◆ **SHORT TASK A**
In the Patterns thread, what kind of object does Larry Wall say a normal regex would produce from ~~?
◆ **SHORT TASK B**
Copy the passage from the Patterns thread, starting with "Lots of interesting" and going on through "or some such...".

◆ **SELECTED EXTRACT**
Re: Patterns

2007-01-07 Thread Larry Wall
On Sun, Jan 07, 2007 at 03:33:19AM -0800, Jonathan Lang wrote:
: IIRC, you don't even need .accepts for this.  You could just say
: 
:  given $pattern {
:when $a ~~ $_ { ... }
:when $b ~~ $_ { ... }
:when $c ~~ $_ { ... }
:  }
: 
: ...since an explicit smart-match is a boolean expression (it is, isn't
: it?), and boolean expressions implicitly smart-match according to
: their truth.  Right?

Very nearly, except that ~~ merely promises to return something
that can be used as a boolean, not something that is of Bool type.
And, in fact, for a normal regex you'd get a Match object, which as
a form of Capture would then try to compare itself back to $pattern,
which is not what you want.  So you'd have to force it:

given $pattern {
  when true $a ~~ $_ { ... }
  when true $b ~~ $_ { ... }
  when true $c ~~ $_ { ... }
}

Larry


Re: Patterns

2007-01-07 Thread Jonathan Lang

Larry Wall wrote:

Lots of interesting ideas.  But I don't think the reverse-test
situation will arise all that frequently.  How 'bout we let the user
just say:

my macro statement_control: { "when .accepts: " }

or some such...

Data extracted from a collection
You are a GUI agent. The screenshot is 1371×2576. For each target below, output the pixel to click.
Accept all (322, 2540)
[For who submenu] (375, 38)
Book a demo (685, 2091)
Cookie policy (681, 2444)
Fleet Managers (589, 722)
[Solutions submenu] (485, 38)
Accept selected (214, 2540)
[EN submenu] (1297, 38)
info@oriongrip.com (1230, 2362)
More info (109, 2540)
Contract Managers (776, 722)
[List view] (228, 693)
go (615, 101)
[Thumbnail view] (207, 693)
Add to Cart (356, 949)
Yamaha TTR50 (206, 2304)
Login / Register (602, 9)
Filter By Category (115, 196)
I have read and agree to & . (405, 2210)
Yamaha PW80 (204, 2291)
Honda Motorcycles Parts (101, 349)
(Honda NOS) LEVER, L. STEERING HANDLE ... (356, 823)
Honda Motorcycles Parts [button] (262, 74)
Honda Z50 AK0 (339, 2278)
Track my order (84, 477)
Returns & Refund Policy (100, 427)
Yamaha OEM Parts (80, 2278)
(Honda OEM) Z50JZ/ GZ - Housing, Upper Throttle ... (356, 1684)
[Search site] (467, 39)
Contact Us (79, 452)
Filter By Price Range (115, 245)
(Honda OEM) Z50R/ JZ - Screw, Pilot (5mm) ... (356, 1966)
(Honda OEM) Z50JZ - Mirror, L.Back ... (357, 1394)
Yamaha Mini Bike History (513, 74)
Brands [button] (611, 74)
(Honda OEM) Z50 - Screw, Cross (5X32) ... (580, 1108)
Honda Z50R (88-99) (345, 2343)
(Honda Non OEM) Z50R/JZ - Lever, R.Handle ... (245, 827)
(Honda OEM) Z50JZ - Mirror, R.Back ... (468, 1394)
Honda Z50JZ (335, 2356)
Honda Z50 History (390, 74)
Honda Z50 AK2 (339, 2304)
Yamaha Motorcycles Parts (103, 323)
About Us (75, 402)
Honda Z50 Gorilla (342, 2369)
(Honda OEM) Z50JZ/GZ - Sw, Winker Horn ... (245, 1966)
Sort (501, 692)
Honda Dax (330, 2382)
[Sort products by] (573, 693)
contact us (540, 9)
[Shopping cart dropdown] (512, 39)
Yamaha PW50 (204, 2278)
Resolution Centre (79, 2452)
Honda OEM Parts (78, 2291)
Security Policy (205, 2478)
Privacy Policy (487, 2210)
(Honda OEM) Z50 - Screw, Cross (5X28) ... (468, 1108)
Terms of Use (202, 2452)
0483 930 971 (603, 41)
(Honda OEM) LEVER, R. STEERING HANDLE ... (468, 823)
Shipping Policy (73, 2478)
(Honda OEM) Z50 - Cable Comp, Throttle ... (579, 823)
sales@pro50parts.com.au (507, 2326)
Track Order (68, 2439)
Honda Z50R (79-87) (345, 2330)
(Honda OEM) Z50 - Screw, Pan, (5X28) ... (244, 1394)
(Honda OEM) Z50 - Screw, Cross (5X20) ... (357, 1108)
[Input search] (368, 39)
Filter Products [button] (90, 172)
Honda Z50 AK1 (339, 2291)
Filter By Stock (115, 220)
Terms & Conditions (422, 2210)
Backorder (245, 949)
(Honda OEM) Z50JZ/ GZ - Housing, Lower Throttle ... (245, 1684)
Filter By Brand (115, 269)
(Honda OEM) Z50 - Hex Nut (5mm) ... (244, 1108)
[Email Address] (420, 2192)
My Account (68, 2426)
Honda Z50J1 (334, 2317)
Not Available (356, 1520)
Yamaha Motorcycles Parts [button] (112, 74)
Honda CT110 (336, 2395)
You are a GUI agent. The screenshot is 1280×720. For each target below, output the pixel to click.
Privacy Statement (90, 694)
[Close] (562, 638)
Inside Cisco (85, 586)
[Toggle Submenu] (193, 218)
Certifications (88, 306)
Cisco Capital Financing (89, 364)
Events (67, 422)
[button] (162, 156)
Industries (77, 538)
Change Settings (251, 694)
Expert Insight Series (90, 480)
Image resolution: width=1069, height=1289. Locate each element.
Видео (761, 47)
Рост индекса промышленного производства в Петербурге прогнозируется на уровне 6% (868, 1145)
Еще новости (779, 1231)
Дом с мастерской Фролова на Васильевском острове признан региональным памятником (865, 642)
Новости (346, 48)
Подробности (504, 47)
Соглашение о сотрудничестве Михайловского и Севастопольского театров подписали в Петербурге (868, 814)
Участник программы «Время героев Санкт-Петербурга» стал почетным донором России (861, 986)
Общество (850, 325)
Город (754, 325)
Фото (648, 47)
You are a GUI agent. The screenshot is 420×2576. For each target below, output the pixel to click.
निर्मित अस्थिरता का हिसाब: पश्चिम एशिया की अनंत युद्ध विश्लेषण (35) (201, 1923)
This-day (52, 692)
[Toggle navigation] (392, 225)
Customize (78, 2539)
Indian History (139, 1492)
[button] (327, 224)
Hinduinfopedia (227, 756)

◆ **EXERCISE ANSWER A**
A Match object.

◆ **EXERCISE ANSWER B**
Lots of interesting ideas.  But I don't think the reverse-test
situation will arise all that frequently.  How 'bout we let the user
just say:

my macro statement_control: { "when .accepts: " }

or some such...